High pressure freezing method

高圧凍結・凍結置換法

電子顕微鏡で細胞内構造を観察するためには、試料をできるだけ生体に近い状態で固定することが重要です。一般的な化学固定では、固定液が組織内へ浸透し、タンパク質や脂質を化学的に安定化するまでに時間がかかります。その過程で、膜構造の変形、細胞内成分の移動、抽出、収縮などのアーティファクトが生じることがあります。そのため、化学固定による電顕像は必ずしも生体内の瞬間的な状態を完全に反映しているとは限りません。

高圧凍結法（high-pressure freezing; HPF）は、試料を高圧下で急速に凍結することで、細胞内の水を氷晶化させず、ガラス状に固化させる凍結固定法です。生物試料の多くは水分を多く含んでいるため、常圧で急速冷却すると氷晶が形成され、細胞膜や細胞小器官が損傷します。一方、高圧条件下では水の氷晶形成が抑えられ、比較的厚みのある試料でも、細胞内構造を良好に保存した状態で凍結固定することができます。一般に、数十〜200 µm程度の厚さの生物試料を良好に凍結できるとされており、植物組織のように細胞が大きく、細胞壁や液胞を持つ試料にも有効です。
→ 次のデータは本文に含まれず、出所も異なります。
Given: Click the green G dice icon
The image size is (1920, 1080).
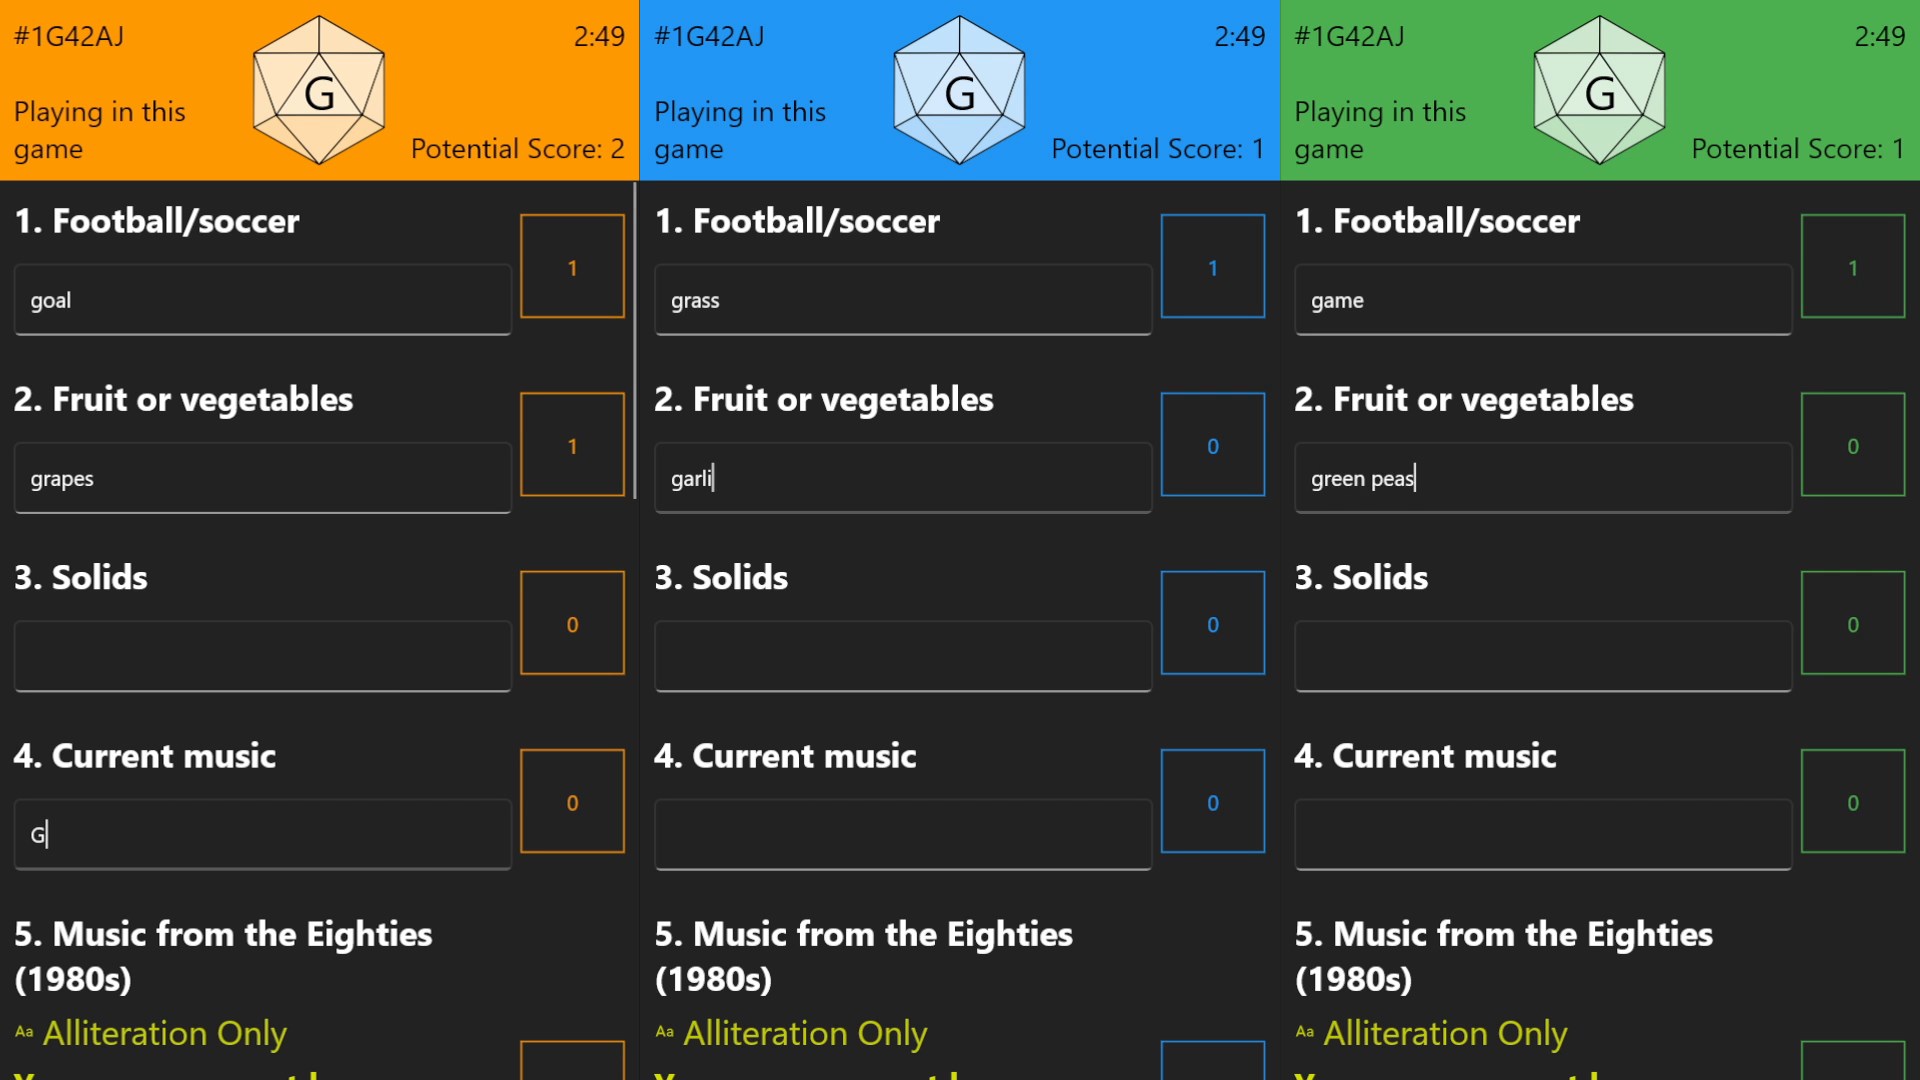Looking at the screenshot, I should (1599, 90).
高圧凍結法の大きな利点は、固定液の浸透を待たずに、細胞内構造を短時間で固定できることです。膜系、分泌小胞、液胞、オルガネラ接触部位、細胞骨格、細胞壁近傍の構造など、化学固定では変化しやすい構造の保存に優れています。また、化学固定が難しい厚みのある組織や、細胞内イベントをできるだけ瞬間的に捉えたい場合にも有効です。

一方で、高圧凍結法にはいくつかの制約もあります。凍結できる試料の厚さには限界があり、試料の大きさや含水量、空隙の有無、組織の硬さによって凍結品質が変わります。また、高圧凍結装置や専用キャリアが必要であり、試料の切り出し、キャリアへの充填、凍結後の取り扱いにも熟練を要します。植物試料では、細胞壁、液胞、空気を含む組織、硬い組織などが凍結品質に影響するため、試料ごとの条件検討が重要です。

高圧凍結した試料を室温でTEMや切片SEM観察に用いる場合には、一般的に凍結置換法を行います。凍結置換法では、アセトンなどの有機溶媒に四酸化オスミウムや酢酸ウラニルなどの固定・染色成分を溶かした置換液を用い、氷晶の再形成が起こりにくい低温条件下で、試料中の水を有機溶媒へ置換します。その後、段階的に温度を上げ、樹脂を浸透させて包埋します。樹脂包埋後は、超薄切片を作製してTEMで観察するほか、準超薄切片を用いた切片SEM法やアレイトモグラフィー法にも展開できます。

当研究室では、長年にわたりLeica EM-PACTを用いて高圧凍結・凍結置換法の技術検討を進め、2017年度にLeica EM ICEを導入しました。現在は、植物組織、培養細胞、藻類、微生物を含む試料などを対象に、高圧凍結・凍結置換法による電子顕微鏡解析を行っています。Leica EM ICEでは、光刺激や電気刺激と組み合わせて試料を急速凍結することも可能であり、細胞内で起こる動的な現象を電子顕微鏡レベルで捉える技術としても期待されています。

高圧凍結・凍結置換法は、化学固定では保存が難しい微細構造をより自然に近い状態で観察するための重要な試料作製技術です。当研究室では、TEM、切片SEM、CLEM、アレイトモグラフィーなどと組み合わせることで、植物細胞や生物試料の微細構造を多角的に解析しています。